::: Exercise data :::

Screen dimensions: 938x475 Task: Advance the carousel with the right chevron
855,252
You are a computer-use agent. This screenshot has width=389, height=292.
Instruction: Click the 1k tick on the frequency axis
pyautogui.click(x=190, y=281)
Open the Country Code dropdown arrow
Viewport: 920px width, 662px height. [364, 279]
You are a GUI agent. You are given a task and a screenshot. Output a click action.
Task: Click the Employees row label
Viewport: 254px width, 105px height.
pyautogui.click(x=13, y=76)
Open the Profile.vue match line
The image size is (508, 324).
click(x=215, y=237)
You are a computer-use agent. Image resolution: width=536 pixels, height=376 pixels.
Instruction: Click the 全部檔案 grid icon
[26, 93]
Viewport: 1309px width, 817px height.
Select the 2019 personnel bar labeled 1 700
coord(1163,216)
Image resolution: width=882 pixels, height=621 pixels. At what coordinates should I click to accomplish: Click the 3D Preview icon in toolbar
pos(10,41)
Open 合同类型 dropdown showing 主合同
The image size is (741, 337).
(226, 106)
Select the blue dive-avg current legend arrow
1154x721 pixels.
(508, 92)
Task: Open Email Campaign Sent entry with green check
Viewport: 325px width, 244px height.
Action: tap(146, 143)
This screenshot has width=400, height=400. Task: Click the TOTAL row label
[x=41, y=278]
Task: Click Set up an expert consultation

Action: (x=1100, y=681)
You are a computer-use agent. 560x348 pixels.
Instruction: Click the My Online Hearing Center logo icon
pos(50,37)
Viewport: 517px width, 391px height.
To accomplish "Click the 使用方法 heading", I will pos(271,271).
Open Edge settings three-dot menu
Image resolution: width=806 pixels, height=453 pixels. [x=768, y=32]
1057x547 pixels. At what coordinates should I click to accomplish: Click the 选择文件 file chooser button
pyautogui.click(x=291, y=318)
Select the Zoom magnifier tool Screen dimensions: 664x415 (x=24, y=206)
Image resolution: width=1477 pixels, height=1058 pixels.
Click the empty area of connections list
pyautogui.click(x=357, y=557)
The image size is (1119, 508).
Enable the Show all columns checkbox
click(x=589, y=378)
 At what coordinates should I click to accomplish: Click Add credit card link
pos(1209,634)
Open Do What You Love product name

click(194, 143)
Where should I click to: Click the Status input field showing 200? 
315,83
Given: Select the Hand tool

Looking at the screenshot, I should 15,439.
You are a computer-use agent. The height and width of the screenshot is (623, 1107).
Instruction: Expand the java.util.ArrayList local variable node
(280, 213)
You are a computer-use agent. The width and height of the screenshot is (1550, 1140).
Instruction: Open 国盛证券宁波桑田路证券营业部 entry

:::

_Requirement:_ Put the lines of the records above into a Markdown table, starting with the first line and going on through the line that contains "Viewport: 920px width, 662px". Use the columns Number and Line, and leave out any blank lines.

_Expected answer:_
| Number | Line |
|---|---|
| 1 | Screen dimensions: 938x475 Task: Advance the carousel with the right chevron |
| 2 | 855,252 |
| 3 | You are a computer-use agent. This screenshot has width=389, height=292. |
| 4 | Instruction: Click the 1k tick on the frequency axis |
| 5 | pyautogui.click(x=190, y=281) |
| 6 | Open the Country Code dropdown arrow |
| 7 | Viewport: 920px width, 662px height. [364, 279] |